Dann gibt es den Sprung und Rorschach trifft auf Batman wärend Veidt sich mit Luthor auseinander setzt. Es ist sicher ein interessantes Experiment aber bereits im 2. Heft kommen mir Zweifel ob die vollkommen anderen Konzepte überhaupt kompatibel sind. Luthor beschreibt es recht gut als er anmerkt wie dumm Veidts Plan in Watchmen doch letzten Endes war, zumindest aus seiner Sicht. Watchmen lebte durch seine Ambivalenz gerade was das Ende anging, jetzt zu postulieren das das Ende nicht funktionierte macht das weitere Erzählen schwierig.

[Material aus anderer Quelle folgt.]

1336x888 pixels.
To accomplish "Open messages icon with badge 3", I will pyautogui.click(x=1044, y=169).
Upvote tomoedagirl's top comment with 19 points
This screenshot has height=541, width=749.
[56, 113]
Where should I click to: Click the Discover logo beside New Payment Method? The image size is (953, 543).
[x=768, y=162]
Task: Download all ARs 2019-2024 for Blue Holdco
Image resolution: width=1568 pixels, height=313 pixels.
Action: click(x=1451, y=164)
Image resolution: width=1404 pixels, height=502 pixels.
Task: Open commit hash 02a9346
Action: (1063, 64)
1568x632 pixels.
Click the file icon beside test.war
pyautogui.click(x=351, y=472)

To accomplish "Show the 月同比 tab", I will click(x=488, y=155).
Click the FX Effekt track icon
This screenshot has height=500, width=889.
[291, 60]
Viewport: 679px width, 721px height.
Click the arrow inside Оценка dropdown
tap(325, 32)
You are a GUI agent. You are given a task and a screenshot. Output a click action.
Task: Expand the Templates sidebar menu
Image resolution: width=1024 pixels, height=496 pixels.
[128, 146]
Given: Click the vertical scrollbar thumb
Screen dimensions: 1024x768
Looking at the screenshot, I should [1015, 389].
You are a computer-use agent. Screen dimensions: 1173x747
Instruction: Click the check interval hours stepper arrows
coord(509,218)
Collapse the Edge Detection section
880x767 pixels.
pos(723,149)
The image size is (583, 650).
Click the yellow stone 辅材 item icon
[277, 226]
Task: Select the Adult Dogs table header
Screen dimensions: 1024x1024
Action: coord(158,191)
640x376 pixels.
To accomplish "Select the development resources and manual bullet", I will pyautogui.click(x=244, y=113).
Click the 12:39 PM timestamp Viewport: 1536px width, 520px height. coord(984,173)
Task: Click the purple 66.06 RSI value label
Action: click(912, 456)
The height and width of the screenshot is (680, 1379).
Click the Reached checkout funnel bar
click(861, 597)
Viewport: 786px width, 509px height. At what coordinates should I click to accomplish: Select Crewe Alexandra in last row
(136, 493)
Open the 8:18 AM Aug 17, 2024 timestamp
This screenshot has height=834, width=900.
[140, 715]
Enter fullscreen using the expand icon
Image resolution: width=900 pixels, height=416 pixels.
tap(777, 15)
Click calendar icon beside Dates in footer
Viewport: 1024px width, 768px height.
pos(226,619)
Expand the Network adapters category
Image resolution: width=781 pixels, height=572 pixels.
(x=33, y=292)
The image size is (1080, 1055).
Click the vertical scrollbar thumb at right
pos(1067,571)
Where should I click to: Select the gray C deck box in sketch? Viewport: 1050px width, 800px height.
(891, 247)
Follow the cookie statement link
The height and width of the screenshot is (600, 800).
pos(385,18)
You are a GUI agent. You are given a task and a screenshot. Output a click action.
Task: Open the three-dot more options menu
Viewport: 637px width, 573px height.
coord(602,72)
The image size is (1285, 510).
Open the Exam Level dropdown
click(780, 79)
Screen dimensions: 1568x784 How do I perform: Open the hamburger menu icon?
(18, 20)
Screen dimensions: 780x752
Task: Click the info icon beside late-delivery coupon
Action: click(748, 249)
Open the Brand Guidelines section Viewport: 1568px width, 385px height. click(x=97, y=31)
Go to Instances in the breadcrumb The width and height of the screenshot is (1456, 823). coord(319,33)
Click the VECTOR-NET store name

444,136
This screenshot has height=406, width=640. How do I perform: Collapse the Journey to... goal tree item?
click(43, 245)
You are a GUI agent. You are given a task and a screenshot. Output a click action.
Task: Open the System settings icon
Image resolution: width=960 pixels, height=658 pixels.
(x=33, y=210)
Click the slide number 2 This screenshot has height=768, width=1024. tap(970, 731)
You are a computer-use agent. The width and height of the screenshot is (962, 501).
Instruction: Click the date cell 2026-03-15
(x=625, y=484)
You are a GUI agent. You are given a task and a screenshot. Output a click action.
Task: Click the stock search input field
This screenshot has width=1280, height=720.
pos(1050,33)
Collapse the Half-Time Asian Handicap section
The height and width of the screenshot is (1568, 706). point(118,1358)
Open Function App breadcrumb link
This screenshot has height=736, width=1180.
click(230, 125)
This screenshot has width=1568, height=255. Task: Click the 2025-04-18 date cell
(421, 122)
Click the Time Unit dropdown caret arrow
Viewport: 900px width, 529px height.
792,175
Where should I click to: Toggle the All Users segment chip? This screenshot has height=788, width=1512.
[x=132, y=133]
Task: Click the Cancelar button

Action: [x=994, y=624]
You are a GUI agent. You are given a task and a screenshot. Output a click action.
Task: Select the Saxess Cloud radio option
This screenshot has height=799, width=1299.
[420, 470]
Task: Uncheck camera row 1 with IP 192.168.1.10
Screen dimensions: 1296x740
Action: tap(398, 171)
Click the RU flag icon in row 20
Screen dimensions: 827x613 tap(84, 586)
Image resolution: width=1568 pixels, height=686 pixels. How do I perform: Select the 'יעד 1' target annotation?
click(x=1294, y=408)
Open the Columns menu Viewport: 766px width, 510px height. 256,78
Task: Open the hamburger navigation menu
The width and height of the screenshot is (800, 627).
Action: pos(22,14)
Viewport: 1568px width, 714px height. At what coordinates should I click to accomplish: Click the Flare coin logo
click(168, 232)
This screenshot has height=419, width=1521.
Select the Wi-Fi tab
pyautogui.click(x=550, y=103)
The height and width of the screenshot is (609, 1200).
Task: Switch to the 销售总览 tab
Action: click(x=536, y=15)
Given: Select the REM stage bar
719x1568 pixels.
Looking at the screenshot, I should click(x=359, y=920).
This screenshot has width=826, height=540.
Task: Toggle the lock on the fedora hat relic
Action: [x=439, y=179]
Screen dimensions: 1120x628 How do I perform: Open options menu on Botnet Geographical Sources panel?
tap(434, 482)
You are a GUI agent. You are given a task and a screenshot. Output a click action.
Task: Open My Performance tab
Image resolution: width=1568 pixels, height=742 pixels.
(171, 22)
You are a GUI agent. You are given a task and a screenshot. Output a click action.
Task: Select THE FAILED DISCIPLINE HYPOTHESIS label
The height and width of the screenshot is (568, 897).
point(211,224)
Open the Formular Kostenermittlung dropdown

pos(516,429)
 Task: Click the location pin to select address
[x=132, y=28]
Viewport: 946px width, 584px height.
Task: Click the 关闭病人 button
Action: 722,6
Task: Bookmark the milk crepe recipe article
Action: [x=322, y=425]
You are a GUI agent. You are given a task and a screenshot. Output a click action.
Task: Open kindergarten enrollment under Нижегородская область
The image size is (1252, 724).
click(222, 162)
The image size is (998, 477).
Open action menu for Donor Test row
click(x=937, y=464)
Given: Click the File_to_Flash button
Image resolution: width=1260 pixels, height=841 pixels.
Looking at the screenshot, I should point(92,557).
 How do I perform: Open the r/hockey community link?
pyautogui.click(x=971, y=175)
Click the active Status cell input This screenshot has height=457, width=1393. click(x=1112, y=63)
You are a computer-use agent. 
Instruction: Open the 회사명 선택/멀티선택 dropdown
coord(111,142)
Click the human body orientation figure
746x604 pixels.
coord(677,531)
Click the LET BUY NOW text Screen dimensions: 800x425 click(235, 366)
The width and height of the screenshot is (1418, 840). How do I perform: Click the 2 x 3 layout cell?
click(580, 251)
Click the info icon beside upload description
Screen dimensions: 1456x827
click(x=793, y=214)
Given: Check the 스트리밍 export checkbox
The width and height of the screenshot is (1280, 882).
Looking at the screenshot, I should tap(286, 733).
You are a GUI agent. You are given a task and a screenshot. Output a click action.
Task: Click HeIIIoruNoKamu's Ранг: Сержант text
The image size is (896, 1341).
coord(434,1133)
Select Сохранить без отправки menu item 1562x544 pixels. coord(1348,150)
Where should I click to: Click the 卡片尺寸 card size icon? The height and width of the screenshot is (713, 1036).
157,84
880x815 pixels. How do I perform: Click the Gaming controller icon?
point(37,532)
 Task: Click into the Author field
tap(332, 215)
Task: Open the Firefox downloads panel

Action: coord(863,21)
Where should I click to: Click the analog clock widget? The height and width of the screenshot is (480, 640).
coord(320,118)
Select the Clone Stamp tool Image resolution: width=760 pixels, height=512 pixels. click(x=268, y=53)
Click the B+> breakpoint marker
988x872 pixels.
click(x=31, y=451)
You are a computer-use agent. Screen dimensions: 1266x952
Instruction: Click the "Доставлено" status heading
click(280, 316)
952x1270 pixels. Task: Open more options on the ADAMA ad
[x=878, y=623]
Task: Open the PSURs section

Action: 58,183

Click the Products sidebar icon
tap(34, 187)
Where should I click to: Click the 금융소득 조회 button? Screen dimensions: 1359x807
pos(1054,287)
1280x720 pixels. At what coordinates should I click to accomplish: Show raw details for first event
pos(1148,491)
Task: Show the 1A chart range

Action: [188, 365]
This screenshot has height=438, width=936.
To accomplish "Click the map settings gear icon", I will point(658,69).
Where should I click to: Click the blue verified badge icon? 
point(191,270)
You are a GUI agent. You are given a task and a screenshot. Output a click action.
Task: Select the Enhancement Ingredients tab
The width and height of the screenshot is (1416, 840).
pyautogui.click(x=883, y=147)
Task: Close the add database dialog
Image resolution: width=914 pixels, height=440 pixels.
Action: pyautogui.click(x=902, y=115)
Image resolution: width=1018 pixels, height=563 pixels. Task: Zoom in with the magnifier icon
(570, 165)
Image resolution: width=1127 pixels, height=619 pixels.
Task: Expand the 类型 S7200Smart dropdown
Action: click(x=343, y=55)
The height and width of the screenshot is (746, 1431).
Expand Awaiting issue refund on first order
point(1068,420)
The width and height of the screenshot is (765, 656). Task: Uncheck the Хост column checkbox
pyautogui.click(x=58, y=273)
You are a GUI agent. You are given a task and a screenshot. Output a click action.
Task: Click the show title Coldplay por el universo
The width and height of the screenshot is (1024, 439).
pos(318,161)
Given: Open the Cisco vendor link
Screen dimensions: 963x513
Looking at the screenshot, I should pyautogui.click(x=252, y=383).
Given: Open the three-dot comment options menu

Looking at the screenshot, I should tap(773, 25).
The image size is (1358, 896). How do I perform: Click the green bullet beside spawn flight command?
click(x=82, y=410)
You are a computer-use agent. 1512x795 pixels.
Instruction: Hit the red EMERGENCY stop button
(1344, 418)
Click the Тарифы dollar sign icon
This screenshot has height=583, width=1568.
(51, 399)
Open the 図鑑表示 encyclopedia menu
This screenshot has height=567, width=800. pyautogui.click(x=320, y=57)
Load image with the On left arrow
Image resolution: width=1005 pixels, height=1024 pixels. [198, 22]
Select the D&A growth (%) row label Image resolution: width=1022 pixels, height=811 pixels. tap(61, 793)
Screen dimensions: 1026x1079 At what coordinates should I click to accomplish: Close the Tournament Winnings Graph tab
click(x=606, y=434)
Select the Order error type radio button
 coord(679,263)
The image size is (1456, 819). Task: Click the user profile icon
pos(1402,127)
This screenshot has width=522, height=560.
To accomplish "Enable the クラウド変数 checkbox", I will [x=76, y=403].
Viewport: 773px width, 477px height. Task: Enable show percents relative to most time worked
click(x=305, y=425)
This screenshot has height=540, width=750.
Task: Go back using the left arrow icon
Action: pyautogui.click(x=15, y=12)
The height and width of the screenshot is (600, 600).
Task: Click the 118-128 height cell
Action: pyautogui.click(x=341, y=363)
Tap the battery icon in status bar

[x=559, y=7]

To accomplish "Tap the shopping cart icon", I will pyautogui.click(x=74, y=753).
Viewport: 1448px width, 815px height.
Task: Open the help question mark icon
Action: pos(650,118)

Der Cliffhanger ist wiederum recht nett gemacht aber auch hier ist die Frage in wie weit das Sinn macht in Anbetracht der Tatsache das im Watchmen Universum nur Dr. Manhatten Superkräft hatte und der Rest vollkommen normale Menschen waren die selbst gegen Batman keine Chance hatten.

Zeichnerisch kann man nicht meckern. Gary Frank macht seine Sache sehr gut und versucht sogar in vielen Punkten das zu emulieren was eigentlich Alan Moore ausgemacht hat. Man merkt aber auch das genau dessen Hand fehlt. Die Zeichnungen, das Pacing und der Rest sind gut, aber eben nicht genial.